The Domino Effect and Integrated Probabilistic Approaches for Risk Analysis

Q.B. Nguyen1, A. Mébarki1, F. Mercier2, R. Ami Saada1 and M. Reimeringer2

1Laboratoire de Mécanique, University of Marne-la-Vallée, France
2Institut National de l'Environnement Industriel et des Risques (INERIS), France

Full Bibliographic Reference for this paper
Q.B. Nguyen, A. Mébarki, F. Mercier, R. Ami Saada, M. Reimeringer, "The Domino Effect and Integrated Probabilistic Approaches for Risk Analysis", in B.H.V. Topping, G. Montero, R. Montenegro, (Editors), "Proceedings of the Eighth International Conference on Computational Structures Technology", Civil-Comp Press, Stirlingshire, UK, Paper 31, 2006. doi:10.4203/ccp.83.31
Keywords: domino effect, industrial explosions accident, mechanical impact, tanks, projectile, penetration, perforation, risk, reliability, probabilistic methods.

The present paper deals with domino effect analysis for industrial facilities. An explosion or accident may generate various sets of projectiles. In their trajectory, they may impact on other existing facilities, such as tanks under high-pressure or other strategic components or installations. If the impacted targets fail, this may give rise to other sets of projectiles and so on. These potential series of accidents are known as the domino effect.

A probabilistic approach is developed by the authors. The probability of the domino effect occurring requires three main steps:

  • Probabilistic modelling of the source term (the first set of projectiles): the probability of the first explosion occurrence and therefore number, masses, velocities, departure angles, geometrical form and dimensions, constitutive materials properties are described with probabilistic distributions [1,5,6,7,8].

* Information provided *

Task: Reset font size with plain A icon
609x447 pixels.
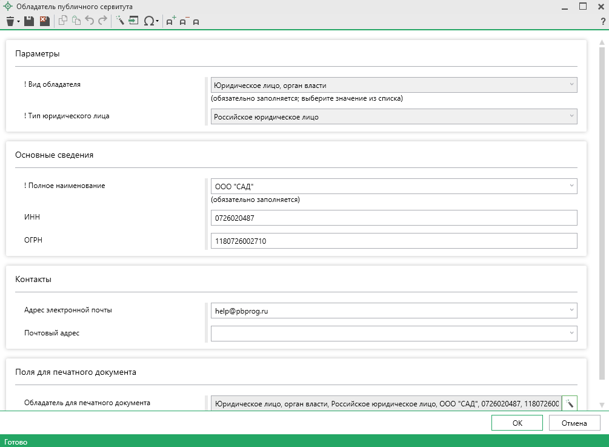Action: pos(196,22)
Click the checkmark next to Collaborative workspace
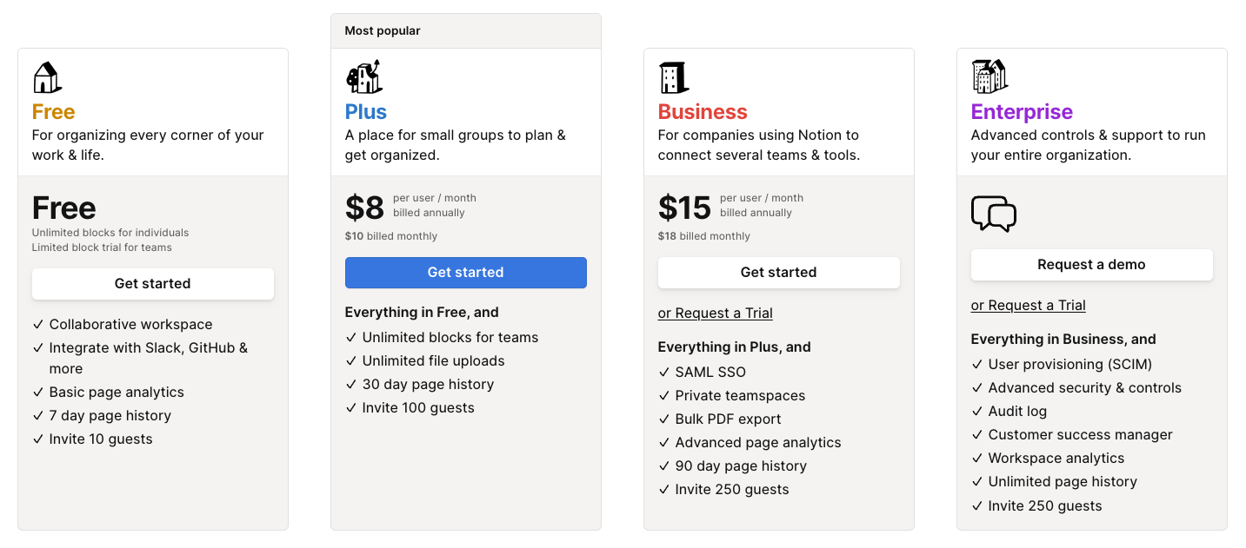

* Exercise aim *
Please write out the domino effect text from "A probabilistic approach" to "probabilistic distributions [1,5,6,7,8].", word for word.

* Finished task *
A probabilistic approach is developed by the authors. The probability of the domino effect occurring requires three main steps:

  • Probabilistic modelling of the source term (the first set of projectiles): the probability of the first explosion occurrence and therefore number, masses, velocities, departure angles, geometrical form and dimensions, constitutive materials properties are described with probabilistic distributions [1,5,6,7,8].